-- Start SOURCE EXCERPT --

# best digital  speakers under 12000rs



## sudhir_3193 (Feb 4, 2014)

hi, friends  one of my friend needs good speaker with digital input to connect with led tv. His budget is 12000rs.


----------



## sudhir_3193 (Feb 18, 2014)

bump...


----------



## whitestar_999 (Feb 19, 2014)

Swan M10 (White)
Swan M10 (Black)
Swan M20W

best speakers in their price range.


----------



## sandynator (Feb 19, 2014)

I would like to add 2 more to the list but not sure of digital input

Boston Acoustics SoundWare XS 2.1

&

Klipsch ProMedia 2.1 Computer Speakers


----------



## whitestar_999 (Feb 19, 2014)

digital input is required/usually provided with 5.1(& above) speaker systems but at this budget you won't find good 5.1 from companies like above.


----------



## josin (Feb 22, 2014)

sudhir_3193 said:


> hi, friends  one of my friend needs good speaker with digital input to connect with led tv. His budget is 12000rs.

-- End SOURCE EXCERPT --
-- Start PROVIDED RECORDS --

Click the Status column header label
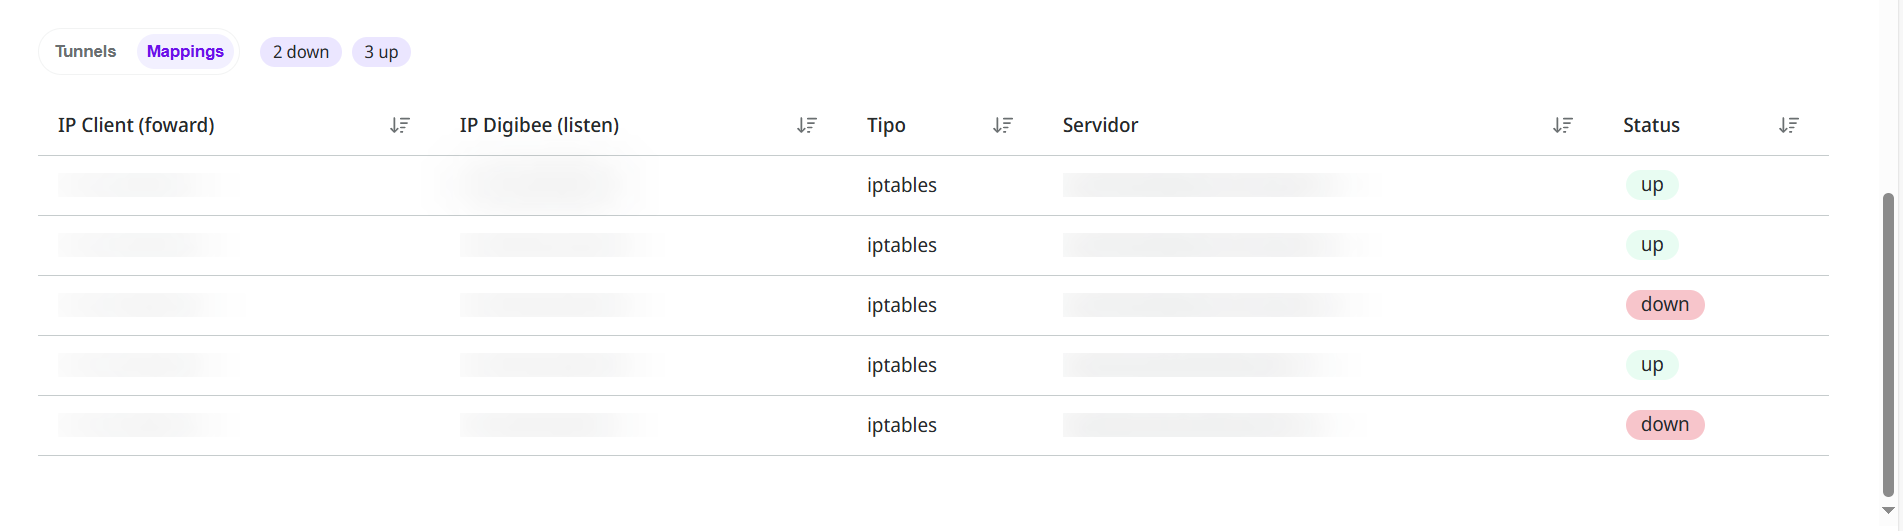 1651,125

-- End PROVIDED RECORDS --
-- Start PROVIDED RECORDS --

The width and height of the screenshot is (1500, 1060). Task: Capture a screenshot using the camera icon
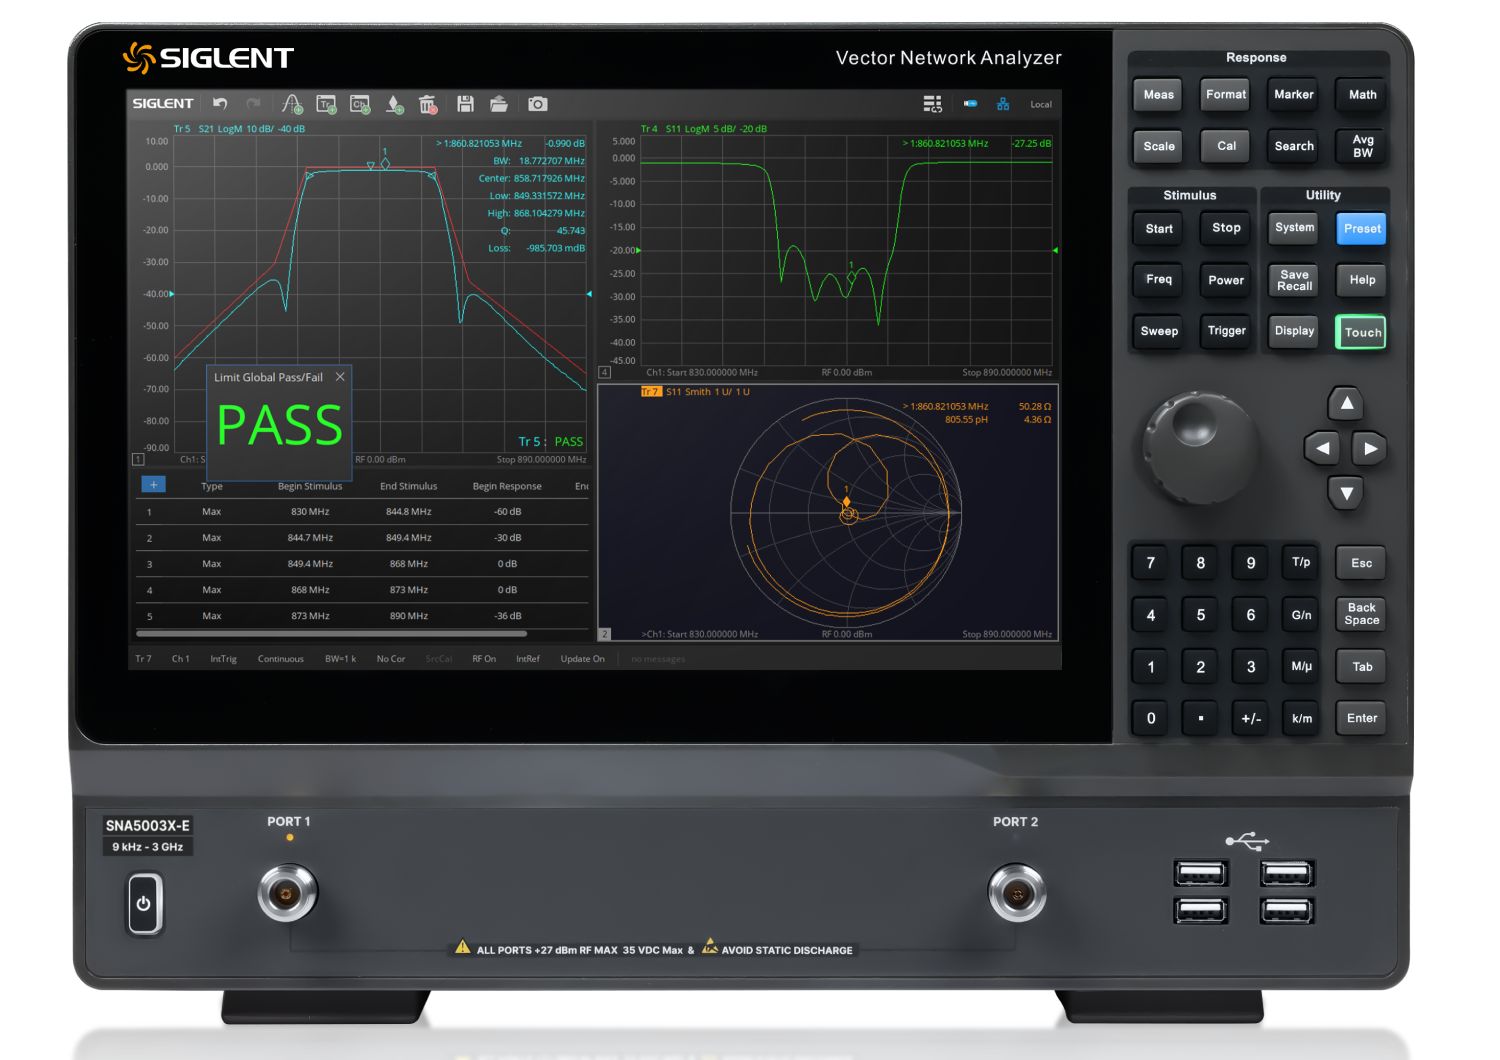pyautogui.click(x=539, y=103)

-- End PROVIDED RECORDS --

● **TASKS TO CARRY OUT**:
1 > For each statement, say whether it agrees with the forum thread on digital speakers, answering yes or no and quoting the thread's deciding words: (a) The friend's budget is 12000rs. (b) sandynator is sure the two added speaker systems have digital input. (c) whitestar_999 says digital input usually comes with 5.1 and above speaker systems.
2 > In the forum thread on digital speakers, which three Swan models does whitestar_999 recommend?
3 > Write the next part of the forum thread on digital speakers, starting from josin's quote.
The lines are not needed for what comes next.

● **ANSWERS BELOW**:
1 >
(a) Yes: "His budget is 12000rs."
(b) No: "but not sure of digital input"
(c) Yes: "digital input is required/usually provided with 5.1(& above) speaker systems"

2 > Swan M10 (White), Swan M10 (Black) and Swan M20W.

3 >
You need an AVR+ 5.1 spk for exploiting the digital out put of the TV ( something like this YHT-196 - Home Theater Packages - Yamaha - India) and it will cost @23500/- for the AVR with Spks. If you do not need a 5.1 use the 3.5mm out put from Tv to connect to any spks. Swan M20W is a very good option, but the Boston Acoustics SoundWare XS 2.1 requires an Amplifier to drive the satellites.
Norge 2060 (details) amplifier with Boston Acoustics SoundWare XS 2.1 will be a killer combination ( may cost you 20K in total)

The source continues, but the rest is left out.